Dear Mr. Smithee: Can you tell me when and why previews became trailers?

A preview means to see before, to show or view in advance. This is a perfectly good and descriptive word for the short looks at upcoming films.

A trailer is a non-automotive vehicle usually pulled behind something. This word makes no sense in describing the short "preview" of an upcoming film.

This makes me crazy!

BETTY WINN, Watkinsville, Ga.

Dear Make Some Lemonade: You know what makes me crazy?

How some theaters don't turn down the house lights during trailers. And how some moviegoers incessantly blab about their putrid troubles all during the trailers. And how I don't like to watch trailers anyway because I want to enter the opening of a film like a newborn to the world.

But there is method to Hollywood's unmistakable madness.

In days of yore, your precious preview was a postview. Scenes of upcoming films were screened after a full movie had played. That's where the tag "trailer" emerged. The first trailer apparently appeared in November 1913.

It didn't take Hollywood geniuses long to discover that audiences would get up and leave once the movie was done. No one was really watching the trailers.

So they invented the incessant "preview," which is a trailer that is no longer shown after a full movie but before it.

ALAN

P.S. You get a DVD of the trailer for "Burn After Reading" and a healthy can of Booty Sweat commemorating "Tropic Thunder."

Readers' big entrances Several astute readers took their valuable time to comment on my recent selections of the best screen entrances in history, especially Omar Sharif's in "Lawrence of Arabia."

Here are a few excerpts:

From Steven Killen of St. Paul: A great entrance that can't be overlooked is from "Star Wars" when Darth Vader first appears amid the smoke of blaster fire when the Imperial cruiser takes the rebel ship. The long, flowing cape, the black helmet and armor, the sound of his iron lung and, of course, the voice of James Earl Jones make it memorable.

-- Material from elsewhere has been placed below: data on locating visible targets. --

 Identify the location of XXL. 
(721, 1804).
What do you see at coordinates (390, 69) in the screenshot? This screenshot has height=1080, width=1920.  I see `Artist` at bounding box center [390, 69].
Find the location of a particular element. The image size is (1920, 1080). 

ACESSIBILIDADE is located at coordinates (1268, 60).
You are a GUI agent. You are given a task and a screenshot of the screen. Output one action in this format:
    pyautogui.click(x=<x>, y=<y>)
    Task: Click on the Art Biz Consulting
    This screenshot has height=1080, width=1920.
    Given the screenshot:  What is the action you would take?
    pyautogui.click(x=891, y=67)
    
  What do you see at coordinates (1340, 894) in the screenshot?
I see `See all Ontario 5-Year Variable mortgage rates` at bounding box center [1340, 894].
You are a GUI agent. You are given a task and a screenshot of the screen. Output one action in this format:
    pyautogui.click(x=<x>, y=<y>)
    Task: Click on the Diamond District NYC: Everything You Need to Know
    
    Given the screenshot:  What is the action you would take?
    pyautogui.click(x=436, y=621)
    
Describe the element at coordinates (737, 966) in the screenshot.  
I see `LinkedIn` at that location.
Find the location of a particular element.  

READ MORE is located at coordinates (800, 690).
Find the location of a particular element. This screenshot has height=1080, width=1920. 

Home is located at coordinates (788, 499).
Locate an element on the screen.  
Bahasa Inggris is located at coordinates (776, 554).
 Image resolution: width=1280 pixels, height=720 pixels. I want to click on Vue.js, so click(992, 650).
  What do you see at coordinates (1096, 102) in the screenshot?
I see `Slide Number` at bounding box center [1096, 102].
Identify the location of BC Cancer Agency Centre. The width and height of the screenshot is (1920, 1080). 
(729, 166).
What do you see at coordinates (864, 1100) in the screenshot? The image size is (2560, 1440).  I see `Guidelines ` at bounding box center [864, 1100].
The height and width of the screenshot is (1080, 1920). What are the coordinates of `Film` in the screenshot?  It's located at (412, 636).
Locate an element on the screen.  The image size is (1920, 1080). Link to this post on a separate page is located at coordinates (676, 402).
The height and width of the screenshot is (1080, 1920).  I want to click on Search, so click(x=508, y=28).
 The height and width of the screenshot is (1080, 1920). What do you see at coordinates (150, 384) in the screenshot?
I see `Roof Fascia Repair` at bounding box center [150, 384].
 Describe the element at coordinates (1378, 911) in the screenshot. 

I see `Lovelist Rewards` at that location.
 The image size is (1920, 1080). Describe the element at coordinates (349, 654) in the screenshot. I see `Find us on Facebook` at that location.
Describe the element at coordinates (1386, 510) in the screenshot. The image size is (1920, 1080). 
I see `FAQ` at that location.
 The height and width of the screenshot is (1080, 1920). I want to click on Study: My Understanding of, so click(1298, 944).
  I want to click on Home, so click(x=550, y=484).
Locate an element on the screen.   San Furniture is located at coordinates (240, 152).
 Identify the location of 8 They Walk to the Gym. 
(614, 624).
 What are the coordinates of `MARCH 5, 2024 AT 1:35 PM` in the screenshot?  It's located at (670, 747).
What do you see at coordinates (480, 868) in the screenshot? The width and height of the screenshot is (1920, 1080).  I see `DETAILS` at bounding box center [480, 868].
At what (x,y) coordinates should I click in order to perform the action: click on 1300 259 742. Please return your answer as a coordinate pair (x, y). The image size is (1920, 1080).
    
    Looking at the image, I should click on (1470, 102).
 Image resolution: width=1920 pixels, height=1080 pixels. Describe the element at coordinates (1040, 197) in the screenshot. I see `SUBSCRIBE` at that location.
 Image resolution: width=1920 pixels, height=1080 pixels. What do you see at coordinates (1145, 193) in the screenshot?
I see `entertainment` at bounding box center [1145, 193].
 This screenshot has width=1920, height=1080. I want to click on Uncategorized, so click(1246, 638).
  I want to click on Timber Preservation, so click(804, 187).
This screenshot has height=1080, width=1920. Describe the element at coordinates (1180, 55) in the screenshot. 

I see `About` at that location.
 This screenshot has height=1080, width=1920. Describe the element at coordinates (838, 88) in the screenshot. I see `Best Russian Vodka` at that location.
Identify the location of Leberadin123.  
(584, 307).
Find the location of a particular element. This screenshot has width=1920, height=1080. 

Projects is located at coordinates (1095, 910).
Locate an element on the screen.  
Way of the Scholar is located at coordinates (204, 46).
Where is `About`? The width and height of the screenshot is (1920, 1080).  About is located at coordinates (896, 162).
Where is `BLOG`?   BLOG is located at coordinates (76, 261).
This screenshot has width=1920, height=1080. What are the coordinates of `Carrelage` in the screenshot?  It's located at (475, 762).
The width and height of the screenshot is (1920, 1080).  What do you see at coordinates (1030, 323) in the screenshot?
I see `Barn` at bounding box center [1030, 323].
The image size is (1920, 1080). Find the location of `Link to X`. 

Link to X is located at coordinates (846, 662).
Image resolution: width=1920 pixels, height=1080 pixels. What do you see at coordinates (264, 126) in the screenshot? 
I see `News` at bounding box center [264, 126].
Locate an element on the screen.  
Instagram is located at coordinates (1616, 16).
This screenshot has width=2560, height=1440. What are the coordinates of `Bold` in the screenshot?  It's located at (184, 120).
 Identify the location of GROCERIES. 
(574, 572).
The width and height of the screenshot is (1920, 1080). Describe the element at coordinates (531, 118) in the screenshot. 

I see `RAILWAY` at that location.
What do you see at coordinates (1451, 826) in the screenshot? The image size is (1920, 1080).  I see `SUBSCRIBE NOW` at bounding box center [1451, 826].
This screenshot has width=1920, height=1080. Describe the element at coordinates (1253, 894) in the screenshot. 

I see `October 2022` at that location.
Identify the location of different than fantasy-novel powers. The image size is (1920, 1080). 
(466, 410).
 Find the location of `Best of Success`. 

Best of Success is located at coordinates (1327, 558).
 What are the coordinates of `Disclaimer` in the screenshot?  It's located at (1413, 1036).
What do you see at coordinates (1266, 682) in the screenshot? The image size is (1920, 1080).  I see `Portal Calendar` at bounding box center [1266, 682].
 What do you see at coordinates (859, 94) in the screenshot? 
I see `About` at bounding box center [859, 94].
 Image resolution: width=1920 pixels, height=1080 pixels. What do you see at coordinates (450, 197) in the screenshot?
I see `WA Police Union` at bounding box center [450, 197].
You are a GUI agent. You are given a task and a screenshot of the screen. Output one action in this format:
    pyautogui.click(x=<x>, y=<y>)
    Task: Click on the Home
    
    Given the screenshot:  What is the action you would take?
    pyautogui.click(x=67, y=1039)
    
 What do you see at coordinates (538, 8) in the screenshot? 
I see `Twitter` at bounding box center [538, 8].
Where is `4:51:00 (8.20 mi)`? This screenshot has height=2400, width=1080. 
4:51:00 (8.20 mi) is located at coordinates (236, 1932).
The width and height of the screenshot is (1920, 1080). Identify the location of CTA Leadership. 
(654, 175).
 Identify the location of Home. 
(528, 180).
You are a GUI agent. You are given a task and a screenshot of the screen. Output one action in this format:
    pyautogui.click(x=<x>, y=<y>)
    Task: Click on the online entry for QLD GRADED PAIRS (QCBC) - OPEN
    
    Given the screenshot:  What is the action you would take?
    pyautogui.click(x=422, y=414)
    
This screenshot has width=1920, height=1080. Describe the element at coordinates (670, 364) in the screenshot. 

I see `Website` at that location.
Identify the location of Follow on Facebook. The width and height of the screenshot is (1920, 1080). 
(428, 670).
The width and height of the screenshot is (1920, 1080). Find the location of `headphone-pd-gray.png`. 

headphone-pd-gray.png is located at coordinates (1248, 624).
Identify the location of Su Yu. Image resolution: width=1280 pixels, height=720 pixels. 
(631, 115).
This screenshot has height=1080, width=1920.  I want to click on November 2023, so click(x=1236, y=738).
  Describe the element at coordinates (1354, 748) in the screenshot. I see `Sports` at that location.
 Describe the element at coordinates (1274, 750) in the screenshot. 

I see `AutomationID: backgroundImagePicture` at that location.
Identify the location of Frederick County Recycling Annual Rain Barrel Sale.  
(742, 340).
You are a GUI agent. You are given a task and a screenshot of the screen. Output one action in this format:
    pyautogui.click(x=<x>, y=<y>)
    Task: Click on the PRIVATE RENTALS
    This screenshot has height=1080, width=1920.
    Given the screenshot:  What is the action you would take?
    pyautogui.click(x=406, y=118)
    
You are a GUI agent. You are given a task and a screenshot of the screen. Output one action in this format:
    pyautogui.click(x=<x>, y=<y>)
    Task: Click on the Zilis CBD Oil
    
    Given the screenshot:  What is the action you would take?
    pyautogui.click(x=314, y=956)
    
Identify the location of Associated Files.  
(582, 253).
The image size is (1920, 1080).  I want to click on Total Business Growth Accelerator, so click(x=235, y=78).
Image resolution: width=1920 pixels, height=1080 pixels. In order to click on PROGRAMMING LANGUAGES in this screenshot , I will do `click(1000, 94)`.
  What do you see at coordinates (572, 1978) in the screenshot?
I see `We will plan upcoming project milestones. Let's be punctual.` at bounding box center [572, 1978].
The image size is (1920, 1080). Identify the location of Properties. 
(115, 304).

From Marvin Potter of Delray Beach, Fla.: How do you rate Orson Welles in "The Third Man"? If not the best it has to be among the best.

From Alice Wernimont Bodnar of St. Paul: Certainly Omar Sharif's ranks up there, but how to explain no mention of Katharine Hepburn's voice-from-the-heavens elevator entrance in "Suddenly Last Summer"?

My humble response: Those are all great, too. And I thought of each of them. But I didn't include them in my list then and won't do so now. I like mine better.

Send e-mail to alansmithee@ajc.com. Include your name, city and daytime phone number.

Ask the invisible man Dear Mr. Smithee: I heard a story on NPR about the development of some new invisibility technology, and it put me in mind of an old movie I saw once. I can't remember the title or the plot, but I do remember a woman in an invisible bikini.

My father insists that this see-through swimwear is featured in an episode of Scooby-Doo, and my brother says I'm totally making it up.

What say you, Oh Powerful and All-Knowing Cineaste?

EMILY-ROSE GUILLEBEAU, ATHENS, GA.

Dear All Seeing: I have written about this movie before. But I so appreciate giving respectful individuals the opportunity to properly put their family members into place that I will gladly repeat myself.

I am recalling when one Mr. Smithee, being at the time an alert wee lad, was ecstatic at the prospect of seeing the 1966 film "The Ghost in the Invisible Bikini."

Imagine my dismay at discovering that not only was the bikini a peek-a-boo see-through, but so was the flesh of the ghostly lass that would otherwise be peeked at.

Darn that Hollywood.

ALAN

P.S. You get a "Bee Movie" bag and a can of Booty Sweat from "Tropic Thunder."